Face à une dépendance massive à l’importation de médicaments, le Cameroun doit impérativement développer son industrie pharmaceutique pour garantir une Couverture santé universelle efficace et protéger sa population contre les crises sanitaires.

Lors de la conférence de presse tenue le vendredi 8 août 2025 à Yaoundé, en prélude à la 2ᵉ édition de Pharma Expo 2025, Dr Franck Nana, président du Conseil national de l’Ordre des pharmaciens du Cameroun, a lancé un vibrant appel pour sauver l’industrie pharmaceutique nationale. Il a dénoncé la dépendance quasi-totale du pays à l’importation de médicaments, une situation qui, selon lui, met en péril la mise en œuvre de la Couverture santé universelle (Csu) et expose gravement le Cameroun aux crises sanitaires mondiales. « Une Csu sans une industrie de base locale sera la mort de notre système », a-t-il averti. Avec plus de 90 % des médicaments consommés sur son territoire importés, le Cameroun se trouve dans une position vulnérable. Cette dépendance limite son autonomie et le rend particulièrement fragile face aux perturbations des chaînes d’approvisionnement mondiales. La pandémie de Covid-19 a révélé les failles d’une telle dépendance, plusieurs pays exportateurs ayant priorisé leurs populations locales.
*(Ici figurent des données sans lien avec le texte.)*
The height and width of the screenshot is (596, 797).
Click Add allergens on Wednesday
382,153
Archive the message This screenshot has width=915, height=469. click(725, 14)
« Si une épidémie éclate, comment allons-nous produire les médicaments nécessaires ici, au Cameroun, sans dépendre de l’Europe ou d’autres continents ? », s’est interrogé Dr Nana.  La production locale de médicaments reste faible, ne couvrant qu’une infime partie des besoins nationaux. Les lacunes structurelles sont nombreuses : des infrastructures énergétiques inadéquates, une fiscalité inadaptée, des retards administratifs et des taxes élevées qui freinent les initiatives privées. À titre d’exemple, les exonérations fiscales sur les intrants pharmaceutiques, censées encourager la production locale, sont souvent bloquées par des procédures bureaucratiques interminables. Un industriel peut attendre jusqu’à quatre mois pour obtenir des détaxes, paralysant ainsi son activité.
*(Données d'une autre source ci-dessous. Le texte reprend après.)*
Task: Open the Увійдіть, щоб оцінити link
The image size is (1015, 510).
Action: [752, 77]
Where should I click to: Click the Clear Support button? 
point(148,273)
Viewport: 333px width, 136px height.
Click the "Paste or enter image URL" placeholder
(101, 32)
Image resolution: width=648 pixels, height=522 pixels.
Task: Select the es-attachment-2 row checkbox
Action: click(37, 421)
Des modèles inspirants pour le Cameroun

Pour Dr Nana, il est impératif de réorganiser l’écosystème pharmaceutique et de s’inspirer des modèles réussis d’autres pays africains. Le Sénégal, par exemple, produit désormais des vaccins grâce à des partenariats public-privé et à un investissement stratégique dans ses capacités locales. L’Algérie, quant à elle, a développé une industrie pharmaceutique robuste qui allie innovation, production locale et coopération internationale. Le Cameroun peut également tirer parti de ses richesses naturelles et de ses savoirs traditionnels pour développer une industrie pharmaceutique hybride, combinant médecine moderne et pharmacopée africaine. « Nous devons travailler ensemble, chercheurs, industriels, tradipraticiens et décideurs publics, pour développer des médicaments qui répondent aux besoins des Camerounais », a plaidé Dr Nana.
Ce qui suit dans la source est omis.